All the commentary on the video claims the creators’ premises are wrong (IT’S THE BILLIONAIRES AND POLITICIANS, who are they again?) or the trope “the younger generations are lazy,” or the trope “it’s the socialism they teach in schools LOLWUT.”

The main premise is the Baby Boomer generation (the largest voting cohort through the Seventies) voted for themselves all sorts of politicians delivering things like low-cost college education, strong union memberships to negotiate favourable contracts, &c. When they became older, the voting patterns shifted to politicians who would protect their wealth like Smaug protected his hoard in “The Hobbit.”

Not all Baby Boomers benefited from this scheme (raises hand). The Silent Generation which came before (such as my mother) lived through at least part of the Depression and WW2, and supported children in getting to college or accumulating wealth. They also supported the New Deal programmes which benefited their children.

He makes an interesting observation: Home ownership is often treated as an investment, but it is an investment which produces nothing for the economy (like Bitcoin without the scammers). Investing in a manufacturer (stocks or bonds) helps the manufacturer expand their markets or products, or improve their business. Investing in a house produces nothing. Moreover, when landlords own an additional house and make enough money, that money isn’t usually used to purchase things on the economy which improve manufacturing or services, it is usually used to buy another house (which also produces nothing).

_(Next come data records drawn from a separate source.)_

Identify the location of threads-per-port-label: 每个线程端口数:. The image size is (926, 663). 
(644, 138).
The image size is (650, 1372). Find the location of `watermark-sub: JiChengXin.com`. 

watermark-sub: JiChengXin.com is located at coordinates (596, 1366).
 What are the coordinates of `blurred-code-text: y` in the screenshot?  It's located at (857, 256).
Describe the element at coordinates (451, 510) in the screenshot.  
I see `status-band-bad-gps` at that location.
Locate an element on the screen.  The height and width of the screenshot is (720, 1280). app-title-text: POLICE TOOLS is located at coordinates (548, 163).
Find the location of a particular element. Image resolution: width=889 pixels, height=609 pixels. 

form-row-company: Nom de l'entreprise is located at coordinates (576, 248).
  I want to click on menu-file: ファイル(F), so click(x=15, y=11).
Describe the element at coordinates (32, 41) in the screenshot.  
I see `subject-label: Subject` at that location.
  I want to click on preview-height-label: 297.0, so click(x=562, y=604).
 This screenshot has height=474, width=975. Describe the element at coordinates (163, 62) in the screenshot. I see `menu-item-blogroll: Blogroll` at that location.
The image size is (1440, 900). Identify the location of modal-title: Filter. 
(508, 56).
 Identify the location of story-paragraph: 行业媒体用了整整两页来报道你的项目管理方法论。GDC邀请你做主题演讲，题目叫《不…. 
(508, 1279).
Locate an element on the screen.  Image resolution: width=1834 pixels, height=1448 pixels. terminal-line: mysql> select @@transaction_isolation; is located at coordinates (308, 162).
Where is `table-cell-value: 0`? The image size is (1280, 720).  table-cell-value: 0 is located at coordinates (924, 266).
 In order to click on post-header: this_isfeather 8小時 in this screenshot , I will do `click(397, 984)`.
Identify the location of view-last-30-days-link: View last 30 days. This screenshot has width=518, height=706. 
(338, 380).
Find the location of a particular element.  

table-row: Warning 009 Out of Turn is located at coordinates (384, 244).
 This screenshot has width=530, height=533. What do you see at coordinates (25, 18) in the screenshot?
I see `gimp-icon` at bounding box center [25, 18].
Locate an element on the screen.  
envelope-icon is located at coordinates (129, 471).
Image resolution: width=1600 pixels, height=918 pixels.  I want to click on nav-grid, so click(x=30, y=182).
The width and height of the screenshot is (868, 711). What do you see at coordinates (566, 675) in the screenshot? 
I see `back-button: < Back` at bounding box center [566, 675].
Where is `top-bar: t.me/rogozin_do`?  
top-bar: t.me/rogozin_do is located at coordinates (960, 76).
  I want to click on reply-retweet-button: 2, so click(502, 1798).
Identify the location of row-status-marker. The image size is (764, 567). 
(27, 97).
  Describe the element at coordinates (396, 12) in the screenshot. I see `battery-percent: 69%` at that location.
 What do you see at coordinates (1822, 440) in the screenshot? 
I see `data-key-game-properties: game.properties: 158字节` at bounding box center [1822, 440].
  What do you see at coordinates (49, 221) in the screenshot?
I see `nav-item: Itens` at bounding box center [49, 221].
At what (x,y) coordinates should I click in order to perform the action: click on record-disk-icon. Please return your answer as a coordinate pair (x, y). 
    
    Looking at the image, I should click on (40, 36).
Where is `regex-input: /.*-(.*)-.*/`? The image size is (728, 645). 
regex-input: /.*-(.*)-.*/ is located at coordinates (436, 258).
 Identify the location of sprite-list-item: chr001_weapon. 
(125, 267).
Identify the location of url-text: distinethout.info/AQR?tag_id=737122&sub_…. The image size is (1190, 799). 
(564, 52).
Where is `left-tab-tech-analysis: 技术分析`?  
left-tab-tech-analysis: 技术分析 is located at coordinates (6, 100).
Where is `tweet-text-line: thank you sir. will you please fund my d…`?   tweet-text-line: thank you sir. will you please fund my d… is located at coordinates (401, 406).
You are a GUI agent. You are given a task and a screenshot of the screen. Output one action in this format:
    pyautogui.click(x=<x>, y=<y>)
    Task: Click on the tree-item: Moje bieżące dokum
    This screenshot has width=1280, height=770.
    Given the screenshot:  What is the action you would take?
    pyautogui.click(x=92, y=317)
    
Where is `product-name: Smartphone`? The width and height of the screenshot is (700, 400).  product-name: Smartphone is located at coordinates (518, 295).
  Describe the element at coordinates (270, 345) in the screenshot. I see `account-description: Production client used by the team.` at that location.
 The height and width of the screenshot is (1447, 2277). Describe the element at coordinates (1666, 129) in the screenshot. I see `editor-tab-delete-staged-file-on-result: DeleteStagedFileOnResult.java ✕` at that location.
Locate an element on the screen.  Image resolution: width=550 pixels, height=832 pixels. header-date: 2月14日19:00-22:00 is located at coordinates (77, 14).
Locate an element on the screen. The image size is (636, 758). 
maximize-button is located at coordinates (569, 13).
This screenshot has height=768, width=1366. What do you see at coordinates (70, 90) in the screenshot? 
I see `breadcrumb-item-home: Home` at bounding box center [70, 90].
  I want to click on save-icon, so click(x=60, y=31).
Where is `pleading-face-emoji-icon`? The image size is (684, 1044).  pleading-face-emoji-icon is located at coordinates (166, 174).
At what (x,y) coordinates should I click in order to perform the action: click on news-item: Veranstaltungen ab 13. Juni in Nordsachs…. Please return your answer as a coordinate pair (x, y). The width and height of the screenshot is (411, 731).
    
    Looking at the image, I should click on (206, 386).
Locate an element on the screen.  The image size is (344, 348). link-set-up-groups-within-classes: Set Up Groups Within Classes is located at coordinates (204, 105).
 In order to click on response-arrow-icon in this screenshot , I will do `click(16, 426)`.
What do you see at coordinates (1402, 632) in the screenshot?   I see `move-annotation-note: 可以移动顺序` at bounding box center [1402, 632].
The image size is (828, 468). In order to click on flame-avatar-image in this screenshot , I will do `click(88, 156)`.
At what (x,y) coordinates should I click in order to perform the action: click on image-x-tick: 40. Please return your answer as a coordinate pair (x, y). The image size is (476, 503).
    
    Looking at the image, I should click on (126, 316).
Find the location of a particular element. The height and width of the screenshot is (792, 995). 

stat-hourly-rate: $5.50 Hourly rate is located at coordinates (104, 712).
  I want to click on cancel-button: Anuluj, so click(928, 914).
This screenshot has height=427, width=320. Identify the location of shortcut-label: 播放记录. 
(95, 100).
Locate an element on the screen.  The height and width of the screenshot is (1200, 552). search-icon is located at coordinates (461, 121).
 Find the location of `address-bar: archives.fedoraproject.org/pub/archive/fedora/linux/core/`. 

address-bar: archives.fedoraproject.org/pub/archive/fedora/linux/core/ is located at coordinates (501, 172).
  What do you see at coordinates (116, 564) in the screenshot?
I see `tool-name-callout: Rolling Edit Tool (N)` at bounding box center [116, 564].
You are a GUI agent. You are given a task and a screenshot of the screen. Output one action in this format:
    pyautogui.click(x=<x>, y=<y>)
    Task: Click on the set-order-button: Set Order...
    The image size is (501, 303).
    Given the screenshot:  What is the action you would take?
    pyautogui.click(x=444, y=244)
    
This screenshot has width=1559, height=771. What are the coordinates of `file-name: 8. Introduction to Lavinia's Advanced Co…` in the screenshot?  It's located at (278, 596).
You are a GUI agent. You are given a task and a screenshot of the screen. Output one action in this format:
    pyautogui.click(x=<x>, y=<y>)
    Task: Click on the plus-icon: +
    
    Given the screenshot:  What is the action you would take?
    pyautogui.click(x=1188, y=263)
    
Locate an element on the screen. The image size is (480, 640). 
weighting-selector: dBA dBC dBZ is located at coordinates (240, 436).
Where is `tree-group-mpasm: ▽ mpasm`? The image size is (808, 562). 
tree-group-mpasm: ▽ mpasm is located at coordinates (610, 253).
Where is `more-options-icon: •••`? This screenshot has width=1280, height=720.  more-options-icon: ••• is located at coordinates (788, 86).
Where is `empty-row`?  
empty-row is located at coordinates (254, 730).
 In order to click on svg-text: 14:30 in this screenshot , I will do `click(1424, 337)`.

Houses as “investments” was something plausible when, as the video points out, it was possible to pay off a mortgage in a reasonable measure of time. If you could pay off your first house with just your annual salary in 5 years or less, then it could be seen as an “investment” towards a larger house when you were more financially secure and had designs on raising a larger family or more room for (as St. Carlin would say) “more stuff.” But if you’re either far enough along in life that you’re never gonna pay off that mortgage or you’re making so little that you’re barely able to make the payments, then it’s not an “investment” it’s a prison sentence. Hence why newer generations rent more than own, because we simply cannot afford to “invest” in a mortgage that will take half our lives to pay off.

By the way, anything expensive these days is sold as an “investment” because the seller gets the immediate benefit of cash in hand and the “investor” gets the problem of profiting from their “investment.” You see everything from classic cars to gems being sold as “investments” because the people paying for them have excess cash and little understanding of what it would actually take to profit from their “investment.”